━━━━━ PROVIDED PASSAGE ━━━━━

Leptosphaeria coniothyrium

Scientific classification
- Domain: Eukaryota
- Kingdom: Fungi
- Division: Ascomycota
- Class: Dothideomycetes
- Order: Pleosporales
- Family: Leptosphaeriaceae
- Genus: Leptosphaeria
- Species: L. coniothyrium
- Binomial name: Leptosphaeria coniothyrium (Fuckel) Sacc. 1875
- Synonyms: Sphaeria coniothyrium Fuckel 1870; Melanomma coniothyrium (Fuckel) L.Holm [species; ru] 1957; Diapleella coniothyrium (Fuckel) M.E. Barr 1986; Kalmusia coniothyrium (Fuckel) Huhndorf [species] 1992;

= Leptosphaeria coniothyrium =

- Genus: Leptosphaeria
- Species: coniothyrium
- Authority: (Fuckel) Sacc. 1875
- Synonyms: Sphaeria coniothyrium Fuckel 1870, Melanomma coniothyrium (Fuckel) L.Holm 1957, Diapleella coniothyrium (Fuckel) M.E. Barr 1986, Kalmusia coniothyrium (Fuckel) Huhndorf 1992

Species of fungus

Leptosphaeria coniothyrium is a plant pathogen. It can be found around the world.

== Host symptoms and signs ==
All brambles, especially black raspberries, are susceptible to cane blight. The causal agent for Cane Blight is the fungus Leptosphaeria coniothyrium.

The infection spreads internally first, therefore outwardly noticeable symptoms typically do not appear quickly. Symptoms could be exposed by peeling back the xylem and looking at the internal plant tissue. Healthy tissue would appear green, whereas diseased tissue develop dark lesions and vascular streaking.

By late summer or fall, well after the initial infection, dark red or purple lesions can appear near wounded sites. Sometimes, large cankers develop causing necrosis and death of the cane in the following year. In the spring buds may fail to break, lateral branches may appear wilted, or canes may die as the fruit begins to ripen. Canes can also break or appear brittle near infection sites.

━━━━━ INFORMATION GIVEN ━━━━━

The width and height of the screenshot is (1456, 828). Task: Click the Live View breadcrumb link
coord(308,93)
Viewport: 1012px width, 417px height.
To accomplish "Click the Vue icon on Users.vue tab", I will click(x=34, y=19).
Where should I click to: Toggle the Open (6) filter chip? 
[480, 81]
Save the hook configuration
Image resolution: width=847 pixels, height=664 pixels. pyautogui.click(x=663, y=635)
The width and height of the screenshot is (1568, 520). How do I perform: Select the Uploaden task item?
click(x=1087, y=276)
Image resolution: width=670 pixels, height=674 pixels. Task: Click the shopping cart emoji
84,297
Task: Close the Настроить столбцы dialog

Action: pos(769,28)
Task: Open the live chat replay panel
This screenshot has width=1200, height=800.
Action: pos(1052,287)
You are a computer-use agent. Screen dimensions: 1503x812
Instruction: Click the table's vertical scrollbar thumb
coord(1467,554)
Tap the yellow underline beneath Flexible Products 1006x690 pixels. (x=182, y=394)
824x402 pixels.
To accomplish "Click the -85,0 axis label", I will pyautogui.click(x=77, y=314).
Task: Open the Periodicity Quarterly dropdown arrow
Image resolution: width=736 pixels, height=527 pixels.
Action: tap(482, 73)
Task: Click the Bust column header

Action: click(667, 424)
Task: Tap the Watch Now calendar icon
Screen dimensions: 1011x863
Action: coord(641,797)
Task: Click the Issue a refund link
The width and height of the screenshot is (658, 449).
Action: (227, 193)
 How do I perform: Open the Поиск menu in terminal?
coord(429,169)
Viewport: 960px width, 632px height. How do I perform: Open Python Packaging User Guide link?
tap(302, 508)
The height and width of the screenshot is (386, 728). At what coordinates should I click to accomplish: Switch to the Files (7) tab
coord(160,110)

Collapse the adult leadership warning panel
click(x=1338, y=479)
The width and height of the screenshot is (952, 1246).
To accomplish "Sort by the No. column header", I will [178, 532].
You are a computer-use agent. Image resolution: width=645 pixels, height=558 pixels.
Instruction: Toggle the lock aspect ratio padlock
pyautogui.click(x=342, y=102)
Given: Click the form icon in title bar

━━━━━

## INSTRUCTIONS
1 > Answer these questions using the article on Leptosphaeria coniothyrium:
(a) To which family does the fungus belong?
(b) Which brambles does the article say are especially susceptible to cane blight?
(c) What color does healthy internal plant tissue appear?
2 > Extend the article on Leptosphaeria coniothyrium by writing what would follow its last sentence.

## LIST OF ANSWERS
1 >
(a) Leptosphaeriaceae
(b) Black raspberries
(c) Green

2 >
Signs of cane blight include small black raised specks, which are the sporocarps, or fruiting bodies called pycnidia and/or pseudothecia. In wet conditions, gray spore masses may appear and ooze from cankers on the cane or in dry conditions appear fuzzy and powdery.

== Disease cycle ==
The disease cycle for cane blight begins when the fungus, Leptosphaeria coniothyrium, enters the vascular tissue of the canes through wounds. Wounds are commonly caused by pruning, but insect damage, freeze injury, or other various forms of mechanical injury can also be points of entry.

L. coniothyrium has both an asexual and sexual life cycle. The fruiting body, or ascocarp, of the sexual cycle is called a pseudothecia which releases ascospores. The pycnidia is the asexual fruiting body that produces conidia.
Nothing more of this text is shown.